Recommended article: "A response to George Galloway, and what we mean by consent"

-- Note: Content and trigger warnings for rape culture and rape.

The very short version, in case you've missed it in the news: George Galloway, Respect Party MP for  Bradford West in the UK, claimed that if a man has sex with a woman while she is asleep, it is not rape:
http://www.guardian.co.uk/media/2012/aug/20/george-galloway-julian-assange-rape

This response post is one of the best I've seen -- much better than ones which are getting much more play on teh interwebs -- and I invite you to read it, for oh so many reasons.

"A response to George Galloway, and what we mean by consent"
http://sianandcrookedrib.blogspot.co.uk/2012/08/a-letter-to-george-galloway.html?m=1

A few points:  

Because the way I read [your remarks], my body, as the common parlance would suggest, is ‘fair game’ to anyone who has ever had sexual access to it.
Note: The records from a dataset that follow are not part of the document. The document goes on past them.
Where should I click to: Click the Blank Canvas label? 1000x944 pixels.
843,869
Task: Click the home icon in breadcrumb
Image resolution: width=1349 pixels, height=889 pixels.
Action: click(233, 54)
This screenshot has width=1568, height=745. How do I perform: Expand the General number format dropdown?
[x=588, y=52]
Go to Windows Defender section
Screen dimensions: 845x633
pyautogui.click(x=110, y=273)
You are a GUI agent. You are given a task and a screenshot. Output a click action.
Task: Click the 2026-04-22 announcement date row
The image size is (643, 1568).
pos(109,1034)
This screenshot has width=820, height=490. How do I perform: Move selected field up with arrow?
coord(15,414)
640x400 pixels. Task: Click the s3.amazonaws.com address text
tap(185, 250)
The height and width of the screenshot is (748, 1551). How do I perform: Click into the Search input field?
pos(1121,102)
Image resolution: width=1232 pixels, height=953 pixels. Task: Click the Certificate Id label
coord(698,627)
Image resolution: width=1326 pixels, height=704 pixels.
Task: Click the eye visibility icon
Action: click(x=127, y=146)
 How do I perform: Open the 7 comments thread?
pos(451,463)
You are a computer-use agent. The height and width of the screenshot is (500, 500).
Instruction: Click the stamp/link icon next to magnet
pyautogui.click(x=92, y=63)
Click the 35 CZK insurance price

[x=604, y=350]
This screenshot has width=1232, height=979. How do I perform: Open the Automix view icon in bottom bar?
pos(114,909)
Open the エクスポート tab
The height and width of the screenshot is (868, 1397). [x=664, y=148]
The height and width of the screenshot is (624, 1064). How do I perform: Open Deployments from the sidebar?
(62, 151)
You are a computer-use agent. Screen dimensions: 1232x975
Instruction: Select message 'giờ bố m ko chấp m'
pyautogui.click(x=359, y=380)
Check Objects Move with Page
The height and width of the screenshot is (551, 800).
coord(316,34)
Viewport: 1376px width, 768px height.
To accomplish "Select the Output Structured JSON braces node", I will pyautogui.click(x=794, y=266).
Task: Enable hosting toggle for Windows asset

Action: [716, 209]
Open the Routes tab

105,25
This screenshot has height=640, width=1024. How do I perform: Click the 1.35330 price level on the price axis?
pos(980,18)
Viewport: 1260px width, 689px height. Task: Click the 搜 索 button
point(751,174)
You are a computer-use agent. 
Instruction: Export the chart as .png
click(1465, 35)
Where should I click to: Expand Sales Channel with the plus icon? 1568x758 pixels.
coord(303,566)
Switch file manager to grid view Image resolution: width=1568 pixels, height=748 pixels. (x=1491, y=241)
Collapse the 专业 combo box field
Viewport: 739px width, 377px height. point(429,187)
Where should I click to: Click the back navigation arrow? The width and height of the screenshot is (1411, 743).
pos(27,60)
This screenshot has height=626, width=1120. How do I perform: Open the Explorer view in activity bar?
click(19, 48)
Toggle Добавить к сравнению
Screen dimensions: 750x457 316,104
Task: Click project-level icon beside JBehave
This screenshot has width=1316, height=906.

If those people tried to have sex with me without my consent, it seems you believe they would merely be guilty of ‘bad sexual etiquette’, rather than rape. 

I love the way the author puts this plainly and calls it out -- the dangerous idea, which so many persist in clinging to, that sex without consent is no big deal, rather than something life-threatening and life-changing -- that sex without consent equals "bad sexual etiquette’, rather than rape." 

The recognition that women are not the sexual property of their partners is one reason why marital rape was made a crime in this country in 1991. And why we don’t have laws that recognise degrees of rape. Such degrees don’t exist.

Yes.  
 
Consent is not an absence of ‘no’. It is not a permanent state of being. It is the presence of an enthusiastic, mutual ‘yes’. It’s present, for example, when your partner is responding enthusiastically. It is NOT present when your partner is asleep, or when it’s dependent on using a condom and no condom is used, or when you’re trying to fight off a man pushing your legs apart (the other allegation made against Assange) and that woman is trying not to cry, or when, out of fear, you’ve frozen and can’t speak that ‘no’. Those are just a few examples of when consent is absent.
 
Consent is not a permanent state of being.   Consent once does not mean consent two times, three times, or an infinite number of times.